Wie sieht hier die Klavierbegleitung aus?

Ich spiele frei und auch jedes Mal ein bisschen anders. Wir haben zwar eine bestimmte Festlegung, aber die Töne sind jedes Mal unterschiedlich. Ich gehe dann auf die Stimmung der jeweiligen Lieder ein. Bestimmte Teile, vor allem die Dramaturgie eines Songs, sind natürlich festgelegt, aber es sind auch viele Stellen dabei, die man anders begleiten kann. Das betrifft vor allem die ruhigeren, getragenen Titel. Hier ist einfach mehr Platz. Nehmen wir z.B. den Song „Als wenn es gar nichts wär“: Ich spiele diesen Song in jedem Konzert unterschiedlich. Ist die Stimmung, ist das Publikum anders, spielt man auch anders. Ich komme ja vom Jazz her, kann also improvisieren. Das ist eigentlich der Hauptpunkt.

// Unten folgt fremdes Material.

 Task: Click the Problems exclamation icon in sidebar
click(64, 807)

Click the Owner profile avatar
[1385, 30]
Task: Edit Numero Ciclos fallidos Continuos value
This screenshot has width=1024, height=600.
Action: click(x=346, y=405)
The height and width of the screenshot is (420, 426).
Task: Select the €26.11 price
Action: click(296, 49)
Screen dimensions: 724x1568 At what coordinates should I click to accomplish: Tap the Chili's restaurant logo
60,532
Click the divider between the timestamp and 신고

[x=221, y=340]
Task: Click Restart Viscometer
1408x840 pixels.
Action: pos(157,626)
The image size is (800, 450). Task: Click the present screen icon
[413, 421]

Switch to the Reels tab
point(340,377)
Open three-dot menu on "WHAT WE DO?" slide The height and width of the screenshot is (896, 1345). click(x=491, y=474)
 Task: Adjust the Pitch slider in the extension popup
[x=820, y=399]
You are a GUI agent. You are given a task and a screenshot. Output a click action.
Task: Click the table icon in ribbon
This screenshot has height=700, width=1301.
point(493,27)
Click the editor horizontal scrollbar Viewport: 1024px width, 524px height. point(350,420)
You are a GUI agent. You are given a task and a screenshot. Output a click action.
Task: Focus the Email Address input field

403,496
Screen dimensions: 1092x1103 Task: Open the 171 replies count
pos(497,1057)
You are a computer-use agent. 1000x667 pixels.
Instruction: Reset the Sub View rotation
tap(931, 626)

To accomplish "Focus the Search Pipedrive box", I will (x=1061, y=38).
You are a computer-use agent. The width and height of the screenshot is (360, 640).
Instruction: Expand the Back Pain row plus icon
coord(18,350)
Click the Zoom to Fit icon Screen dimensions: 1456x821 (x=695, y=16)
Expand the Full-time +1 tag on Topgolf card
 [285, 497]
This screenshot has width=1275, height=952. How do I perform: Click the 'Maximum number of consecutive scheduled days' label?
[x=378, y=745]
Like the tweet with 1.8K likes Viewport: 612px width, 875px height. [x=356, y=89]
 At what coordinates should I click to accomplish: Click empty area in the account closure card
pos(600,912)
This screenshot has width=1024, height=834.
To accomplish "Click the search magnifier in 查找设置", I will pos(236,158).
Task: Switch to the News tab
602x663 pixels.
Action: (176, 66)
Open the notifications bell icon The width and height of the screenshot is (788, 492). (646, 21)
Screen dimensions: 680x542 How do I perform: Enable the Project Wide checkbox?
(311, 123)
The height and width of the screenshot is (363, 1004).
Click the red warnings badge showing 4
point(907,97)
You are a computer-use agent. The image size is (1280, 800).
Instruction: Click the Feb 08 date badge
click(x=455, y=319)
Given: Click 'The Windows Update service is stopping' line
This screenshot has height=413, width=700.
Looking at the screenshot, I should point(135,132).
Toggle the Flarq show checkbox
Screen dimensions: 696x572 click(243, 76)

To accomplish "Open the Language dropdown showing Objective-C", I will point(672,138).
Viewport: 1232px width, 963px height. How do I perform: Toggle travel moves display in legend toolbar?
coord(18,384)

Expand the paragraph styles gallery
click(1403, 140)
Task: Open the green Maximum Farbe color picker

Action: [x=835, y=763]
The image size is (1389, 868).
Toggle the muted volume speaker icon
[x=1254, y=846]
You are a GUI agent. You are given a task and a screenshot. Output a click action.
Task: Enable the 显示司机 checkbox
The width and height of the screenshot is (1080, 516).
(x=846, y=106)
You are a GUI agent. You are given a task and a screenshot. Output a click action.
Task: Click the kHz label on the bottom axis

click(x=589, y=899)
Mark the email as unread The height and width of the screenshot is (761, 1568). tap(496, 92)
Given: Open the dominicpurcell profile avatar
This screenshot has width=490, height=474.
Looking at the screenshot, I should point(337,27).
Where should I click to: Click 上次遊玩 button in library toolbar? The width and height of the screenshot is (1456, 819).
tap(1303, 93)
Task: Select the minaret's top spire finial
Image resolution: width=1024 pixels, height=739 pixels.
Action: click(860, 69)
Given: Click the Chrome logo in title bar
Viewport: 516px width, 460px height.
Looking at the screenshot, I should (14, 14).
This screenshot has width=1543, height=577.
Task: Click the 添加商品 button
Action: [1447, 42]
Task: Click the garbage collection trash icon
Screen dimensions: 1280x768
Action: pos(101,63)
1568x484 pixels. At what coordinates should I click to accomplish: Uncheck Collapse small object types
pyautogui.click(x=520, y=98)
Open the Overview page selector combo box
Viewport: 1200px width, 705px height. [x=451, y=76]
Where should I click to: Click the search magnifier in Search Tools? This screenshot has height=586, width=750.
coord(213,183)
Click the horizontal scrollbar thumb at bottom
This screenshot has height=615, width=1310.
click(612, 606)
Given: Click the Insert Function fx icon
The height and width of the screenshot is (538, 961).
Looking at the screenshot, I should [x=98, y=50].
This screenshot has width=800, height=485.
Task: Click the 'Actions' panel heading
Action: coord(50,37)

Kann man das lernen oder hat man es im Blut?

Man kann das Handwerk dafür lernen. Aber ich glaube, dass man es auch im Blut haben und beim Begleiten unheimlich gut zuhören können muss. Im Grunde muss man drüber stehen - über dem, was man spielt – wie im Jazz auch. Dann kann man auf den Menschen, den man begleitet, einfacher eingehen. Und es hat auch etwas mit dem Publikum zu tun. Klaus Hoffmann ist ja ein toller Schauspieler und ein Mensch, der die Leute packt. Da bin ich dann dahinter und kann ihn unterstützen.

Ist es dabei wichtig, dass man den Menschen kennt, den man begleitet?

Das ist schon von Vorteil, obwohl ich auch sehr oft Leute begleite, die ich noch nie vorher begleitet habe. Hier braucht es diese gewisse Fähig­keit, gut zuhören zu können, um gut zu begleiten. Man muss sich auf den Menschen konzentrieren, der da auf der Bühne steht. Bei Klaus Hoffmann kann ich durch die lange Erfahrung mit ihm eine Menge Sachen reinpacken und bin dann auch ein bisschen gelassener.

Sie beschreiben das songdienliche Begleiten. Wäre es auch denkbar, einen Kontrapunkt zu setzen, um der Performance eine neue Richtung zu geben?

Das gibt es. Wichtig sind hier die Abmachungen, die es bei uns gibt. So lange es dienlich für das Konzert ist, kann ich vieles machen, z.B. auch mal ganz anders spielen.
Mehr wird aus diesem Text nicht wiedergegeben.